EXERCISE GOAL: Please reproduce every record, keeping each one exactly as written.

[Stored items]
"""
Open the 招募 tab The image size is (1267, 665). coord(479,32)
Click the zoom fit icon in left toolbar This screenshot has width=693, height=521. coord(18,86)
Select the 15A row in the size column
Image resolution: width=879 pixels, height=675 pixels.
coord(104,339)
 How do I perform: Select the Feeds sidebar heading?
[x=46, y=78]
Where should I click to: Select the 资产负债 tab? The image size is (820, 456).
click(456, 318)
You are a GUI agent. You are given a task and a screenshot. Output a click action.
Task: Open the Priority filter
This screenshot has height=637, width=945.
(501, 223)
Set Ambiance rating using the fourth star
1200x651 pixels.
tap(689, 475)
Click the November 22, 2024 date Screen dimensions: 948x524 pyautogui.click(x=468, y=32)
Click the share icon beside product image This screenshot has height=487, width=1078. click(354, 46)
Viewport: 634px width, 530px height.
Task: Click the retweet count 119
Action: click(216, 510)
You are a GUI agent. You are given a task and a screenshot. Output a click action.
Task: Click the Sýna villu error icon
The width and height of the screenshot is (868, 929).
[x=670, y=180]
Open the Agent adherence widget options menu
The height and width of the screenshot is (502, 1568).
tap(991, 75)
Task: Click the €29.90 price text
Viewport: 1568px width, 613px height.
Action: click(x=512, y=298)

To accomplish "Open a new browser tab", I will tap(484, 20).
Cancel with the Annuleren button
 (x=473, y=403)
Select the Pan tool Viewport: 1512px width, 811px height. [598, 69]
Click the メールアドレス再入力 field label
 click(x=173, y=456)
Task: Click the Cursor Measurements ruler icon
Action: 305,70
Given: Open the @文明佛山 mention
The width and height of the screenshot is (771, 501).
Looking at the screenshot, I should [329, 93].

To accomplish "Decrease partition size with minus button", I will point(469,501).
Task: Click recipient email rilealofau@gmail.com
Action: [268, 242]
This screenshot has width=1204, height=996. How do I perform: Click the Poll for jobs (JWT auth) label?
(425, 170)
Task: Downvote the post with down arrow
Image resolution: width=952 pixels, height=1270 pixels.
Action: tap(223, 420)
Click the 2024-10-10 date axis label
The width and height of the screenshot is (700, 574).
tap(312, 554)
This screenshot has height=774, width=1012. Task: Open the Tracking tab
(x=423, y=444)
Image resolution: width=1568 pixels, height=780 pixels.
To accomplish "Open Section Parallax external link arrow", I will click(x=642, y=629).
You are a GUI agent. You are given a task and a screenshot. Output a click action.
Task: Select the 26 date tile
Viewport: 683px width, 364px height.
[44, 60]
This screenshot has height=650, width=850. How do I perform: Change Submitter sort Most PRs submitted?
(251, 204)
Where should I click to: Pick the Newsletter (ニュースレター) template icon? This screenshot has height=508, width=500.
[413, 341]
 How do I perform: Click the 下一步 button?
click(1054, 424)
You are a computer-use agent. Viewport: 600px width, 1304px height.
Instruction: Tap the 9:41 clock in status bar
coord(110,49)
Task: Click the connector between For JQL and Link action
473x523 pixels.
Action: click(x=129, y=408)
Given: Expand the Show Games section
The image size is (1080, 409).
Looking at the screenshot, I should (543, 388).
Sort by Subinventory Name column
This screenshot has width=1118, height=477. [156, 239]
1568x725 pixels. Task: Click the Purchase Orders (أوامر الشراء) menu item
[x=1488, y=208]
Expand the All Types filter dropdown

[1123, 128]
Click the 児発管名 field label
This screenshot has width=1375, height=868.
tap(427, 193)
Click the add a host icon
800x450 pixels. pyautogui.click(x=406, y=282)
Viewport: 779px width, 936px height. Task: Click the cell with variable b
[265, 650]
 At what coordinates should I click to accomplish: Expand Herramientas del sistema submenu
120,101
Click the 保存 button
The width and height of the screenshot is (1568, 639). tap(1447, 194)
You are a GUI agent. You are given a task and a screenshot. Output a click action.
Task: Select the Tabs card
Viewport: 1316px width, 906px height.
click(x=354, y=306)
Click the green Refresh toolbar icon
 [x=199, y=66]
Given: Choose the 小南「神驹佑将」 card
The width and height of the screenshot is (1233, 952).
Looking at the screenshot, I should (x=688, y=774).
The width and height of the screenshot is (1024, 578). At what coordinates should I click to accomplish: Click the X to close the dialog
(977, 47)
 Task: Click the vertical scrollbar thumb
"""
FINISHED TASK:
Open the 招募 tab The image size is (1267, 665). coord(479,32)
Click the zoom fit icon in left toolbar This screenshot has width=693, height=521. coord(18,86)
Select the 15A row in the size column
Image resolution: width=879 pixels, height=675 pixels.
coord(104,339)
 How do I perform: Select the Feeds sidebar heading?
[x=46, y=78]
Where should I click to: Select the 资产负债 tab? The image size is (820, 456).
click(456, 318)
You are a GUI agent. You are given a task and a screenshot. Output a click action.
Task: Open the Priority filter
This screenshot has height=637, width=945.
(501, 223)
Set Ambiance rating using the fourth star
1200x651 pixels.
tap(689, 475)
Click the November 22, 2024 date Screen dimensions: 948x524 pyautogui.click(x=468, y=32)
Click the share icon beside product image This screenshot has height=487, width=1078. click(354, 46)
Viewport: 634px width, 530px height.
Task: Click the retweet count 119
Action: click(216, 510)
You are a GUI agent. You are given a task and a screenshot. Output a click action.
Task: Click the Sýna villu error icon
The width and height of the screenshot is (868, 929).
[x=670, y=180]
Open the Agent adherence widget options menu
The height and width of the screenshot is (502, 1568).
tap(991, 75)
Task: Click the €29.90 price text
Viewport: 1568px width, 613px height.
Action: click(x=512, y=298)

To accomplish "Open a new browser tab", I will tap(484, 20).
Cancel with the Annuleren button
 (x=473, y=403)
Select the Pan tool Viewport: 1512px width, 811px height. [598, 69]
Click the メールアドレス再入力 field label
 click(x=173, y=456)
Task: Click the Cursor Measurements ruler icon
Action: 305,70
Given: Open the @文明佛山 mention
The width and height of the screenshot is (771, 501).
Looking at the screenshot, I should [329, 93].

To accomplish "Decrease partition size with minus button", I will point(469,501).
Task: Click recipient email rilealofau@gmail.com
Action: [268, 242]
This screenshot has width=1204, height=996. How do I perform: Click the Poll for jobs (JWT auth) label?
(425, 170)
Task: Downvote the post with down arrow
Image resolution: width=952 pixels, height=1270 pixels.
Action: tap(223, 420)
Click the 2024-10-10 date axis label
The width and height of the screenshot is (700, 574).
tap(312, 554)
This screenshot has height=774, width=1012. Task: Open the Tracking tab
(x=423, y=444)
Image resolution: width=1568 pixels, height=780 pixels.
To accomplish "Open Section Parallax external link arrow", I will click(x=642, y=629).
You are a GUI agent. You are given a task and a screenshot. Output a click action.
Task: Select the 26 date tile
Viewport: 683px width, 364px height.
[44, 60]
This screenshot has height=650, width=850. How do I perform: Change Submitter sort Most PRs submitted?
(251, 204)
Where should I click to: Pick the Newsletter (ニュースレター) template icon? This screenshot has height=508, width=500.
[413, 341]
 How do I perform: Click the 下一步 button?
click(1054, 424)
You are a computer-use agent. Viewport: 600px width, 1304px height.
Instruction: Tap the 9:41 clock in status bar
coord(110,49)
Task: Click the connector between For JQL and Link action
473x523 pixels.
Action: click(x=129, y=408)
Given: Expand the Show Games section
The image size is (1080, 409).
Looking at the screenshot, I should (543, 388).
Sort by Subinventory Name column
This screenshot has width=1118, height=477. [156, 239]
1568x725 pixels. Task: Click the Purchase Orders (أوامر الشراء) menu item
[x=1488, y=208]
Expand the All Types filter dropdown

[1123, 128]
Click the 児発管名 field label
This screenshot has width=1375, height=868.
tap(427, 193)
Click the add a host icon
800x450 pixels. pyautogui.click(x=406, y=282)
Viewport: 779px width, 936px height. Task: Click the cell with variable b
[265, 650]
 At what coordinates should I click to accomplish: Expand Herramientas del sistema submenu
120,101
Click the 保存 button
The width and height of the screenshot is (1568, 639). tap(1447, 194)
You are a GUI agent. You are given a task and a screenshot. Output a click action.
Task: Select the Tabs card
Viewport: 1316px width, 906px height.
click(x=354, y=306)
Click the green Refresh toolbar icon
 [x=199, y=66]
Given: Choose the 小南「神驹佑将」 card
The width and height of the screenshot is (1233, 952).
Looking at the screenshot, I should (x=688, y=774).
The width and height of the screenshot is (1024, 578). At what coordinates should I click to accomplish: Click the X to close the dialog
(977, 47)
 Task: Click the vertical scrollbar thumb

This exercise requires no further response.